Residuo Sólido Urbano

Residuo Sólido Urbano

Clara Martínez

03/07/2020

La alarma suena a la misma hora que todos los días, pero Antonio ya hace tiempo que está despierto en la cama, mirando a ratos los minutos que avanzan parpadeando en rojo en el reloj despertador, a ratos el color de las cortinas que la luz del día va aclarando, de gris oscuro a gris pálido. Hoy le cuesta más levantarse, hoy precisamente cuando tiene un plan concreto con el que llenar la mañana. Hoy va a llevar los vídeos a esa tienda en Canillejas que le ha dicho Paquito, pero le da pereza.

Paquito le lleva insistiendo meses.

—Papá, que así no se puede vivir, todo el día aquí tú solo sin entretenerte con nada.

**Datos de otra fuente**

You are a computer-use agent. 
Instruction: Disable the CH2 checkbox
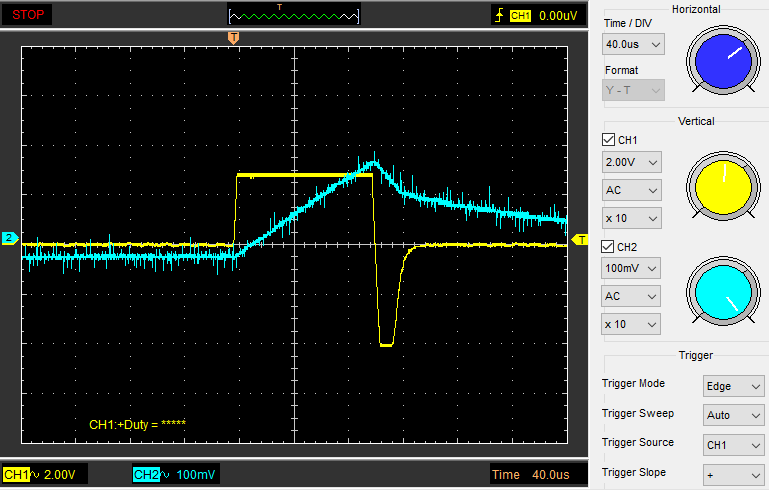point(608,247)
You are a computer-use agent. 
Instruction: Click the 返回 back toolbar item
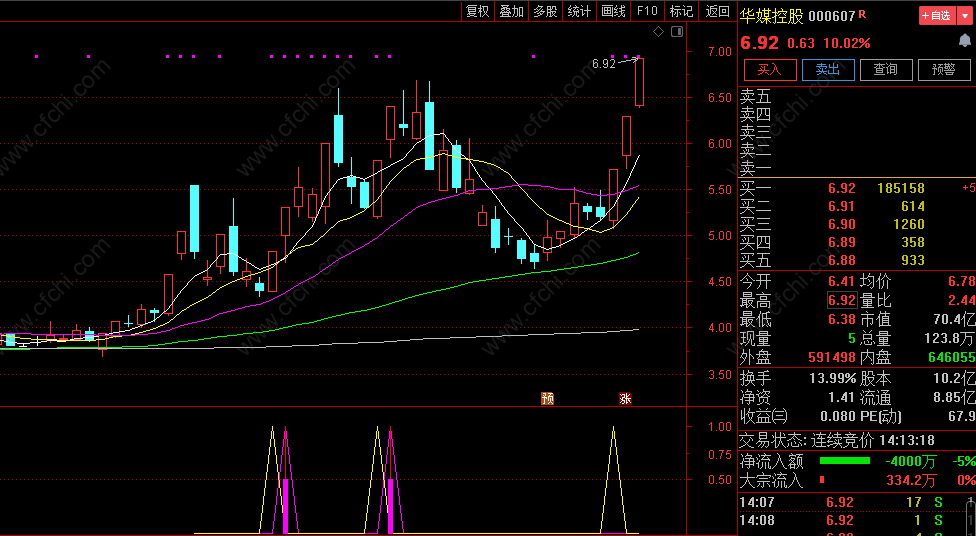717,11
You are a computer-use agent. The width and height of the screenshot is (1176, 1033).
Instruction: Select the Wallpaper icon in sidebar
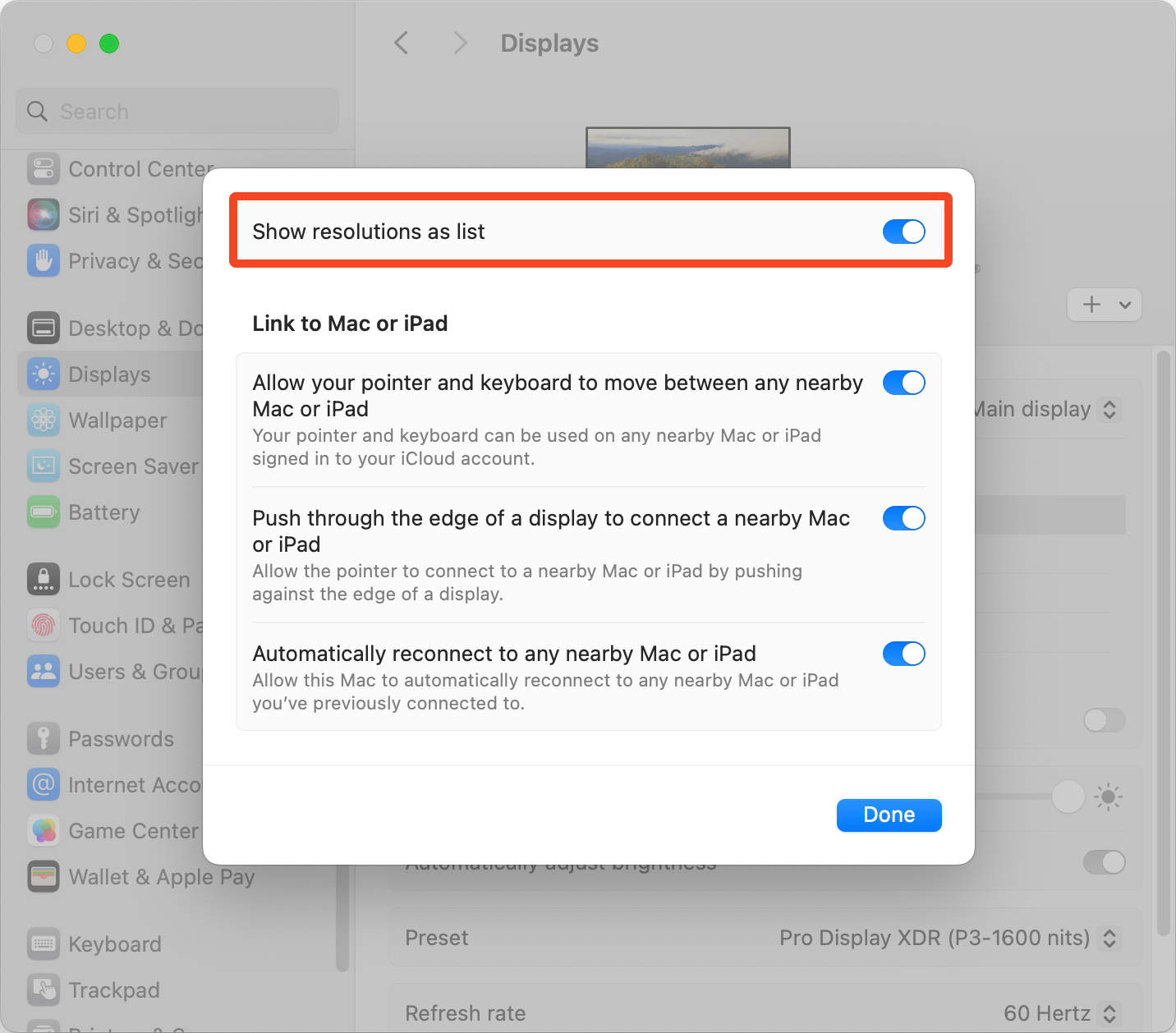(x=44, y=420)
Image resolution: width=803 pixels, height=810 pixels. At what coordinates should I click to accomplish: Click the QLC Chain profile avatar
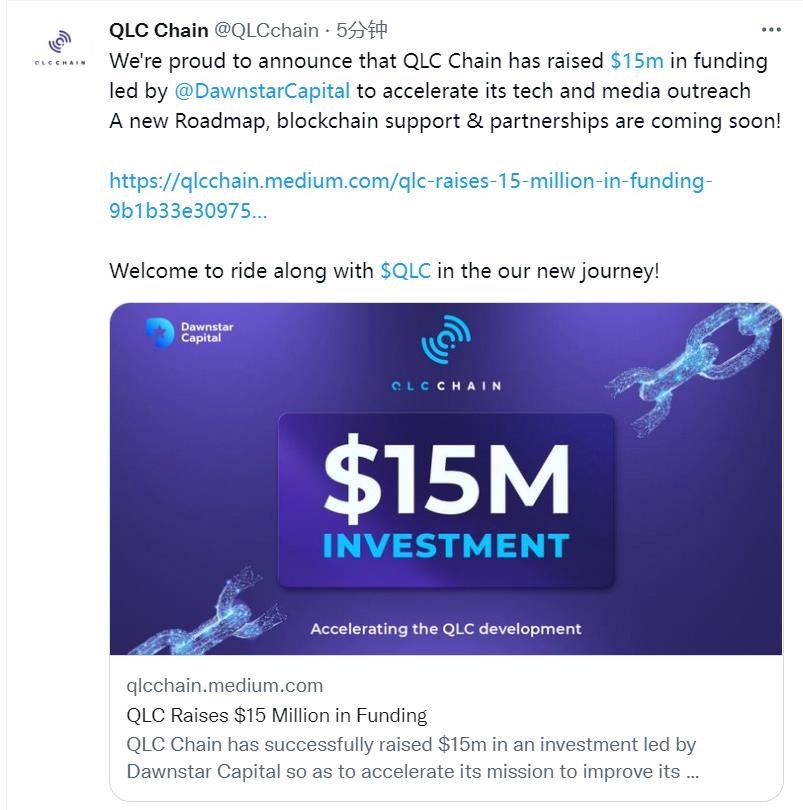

Primero le compró un reproductor de DVD cuando se le rompió aquel vídeo que tenían desde los noventa, que de todas formas Antonio casi no usaba. Después, esas navidades, Paquito le había regalado una pila de películas que Antonio ni siquiera ha desvestido todavía de su plastiquillo transparente, pero su hijo parecía haberse quedado más tranquilo. Y ahora volvía a la carga como mosca cojonera.

—Papá, tienes que pasar a DVD los vídeos de las vacaciones de verano, de cuando yo era pequeño. Los recuerdos son importantes.

Pero a Antonio se la traen floja los recuerdos. Antonio se peina hacia atrás el flequillo blanco frente al espejo del baño, con un peine mojado en colonia, y piensa que el problema es que Paquito cree que su padre se está haciendo viejo, y que él cree que Paquito, desde que se hace llamar Francisco, se ha vuelto un gilipollas.

Antonio se demora innecesariamente antes de salir, quitando las pelotillas de su americana con coderas. Antes de marchársele la Pili, Antonio nunca le quitaba las pelotillas a nada. Eso eran obsesiones de su mujer, obsesión por la pulcritud, por el orden. Pero desde que está solo, no puede evitar fijarse en esas pequeñas cosas; como si la Pili, al marcharse, se hubiera llevado todo y sólo le hubiera dejado sus manías.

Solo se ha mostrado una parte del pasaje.